__LISTE DES TÂCHES__:
1. Répondez à ces questions sur l'article consacré à DAU :
(a) Qui est la productrice exécutive de DAU, et au sein de quelle société ?
(b) Sur quel site faut-il s'inscrire pour accéder à l'expérience ?
(c) Entre quels lieux le « dau-phone » guide-t-il le visiteur ?
2. Poursuivez l'article sur DAU en reprenant après sa dernière phrase.

__TEXTE DU DOCUMENT__:
Art contemporain

DAU, l’œuvre hors normes d’Ilya Khrzhanovsky, en première à Paris

Par Stéphanie Lemoine · lejournaldesarts.fr

Le 24 janvier 2019 - 572 mots

PARIS

L’expérience à la croisée des arts et sciences imaginée par le réalisateur russe va en déconcerter plus d’un.

Par une ironie savoureuse, l’événement culturel le plus commenté du moment est aussi le moins communicable. DAU, du réalisateur russe Ilya Khrzhanovsky, ne saurait se décrire. Et d’autant moins qu’il est de l’aveu de Martine d’Anglejan-Chatillon, sa productrice exécutive au sein de Phenomen films, « un système plus qu’une œuvre d’art » et « un organisme en constante mutation ».

Empruntant au cinéma, l’expérimentation scientifique, la spiritualité, la musique ou la performance, il se présente comme une « expérience » entièrement personnalisée. On y accède en effet après s’être inscrit sur le site www.dau.com et avoir rempli en ligne un questionnaire psychologique, dont l’analyse par un algorithme détermine chaque parcours. Muni d’un visa de durée variable (entre 6h et un accès illimité 24h sur 24 et 7 jours sur 7), on est ensuite guidé par un « dau-phone » entre le Centre Georges Pompidou, le théâtre de la Ville et celui du Châtelet, où ont été reconstitués chambres, appartements, bureaux, cantines, laboratoires et autres vestiges de l’ère soviétique.

Entrées sur la recherche de mots et d'éléments
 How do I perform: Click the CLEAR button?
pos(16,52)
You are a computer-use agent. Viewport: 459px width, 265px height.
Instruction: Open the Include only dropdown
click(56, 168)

__RÉPONSES PAR TÂCHE__:
1.
(a) Martine d'Anglejan-Chatillon, au sein de Phenomen films.
(b) www.dau.com.
(c) Le Centre Georges Pompidou, le théâtre de la Ville et le théâtre du Châtelet.

2.
Selon son profil psychologique, le jour et l’heure de la visite, on y verra l’un des 13 films de DAU ou certaines séquences tournées par Ilya Khrzhanovsky et son équipe. On s’entretiendra aussi avec un pope ou un chaman, à moins qu’on n’assiste à une performance de Marina Abramovic, à un concert de Teodor Currentzis, interprète principal du film, ou à une conférence sur le rôle des trous noirs dans l’évolution de l’univers. Impossible de déterminer à l’avance ce qui attend le public parisien : aucun programme n’a été communiqué, ni même fixé, tout s’élaborera au jour le jour au diapason des visiteurs.

Tel est DAU, que le compositeur Brian Eno décrit comme « le projet le plus follement ambitieux » auquel il n’a jamais participé. Ce qui s’annonçait jusqu’en 2009 comme un banal biopic du Prix Nobel de physique russe Lev Landau (DAU est l’abréviation de son nom), s’est transformé en une œuvre démiurgique et plutôt radicale. Pour tourner – sans scénario ni acteurs professionnels – les 700 heures de pellicule 35 mm diffusées à la carte dans les « screening rooms » du théâtre de la Ville, l’équipe de DAU a entièrement reconstitué à Kharkiv, en Ukraine, l’Institut des problèmes physiques où nombre de scientifiques menaient leurs recherches sous l’ère soviétique.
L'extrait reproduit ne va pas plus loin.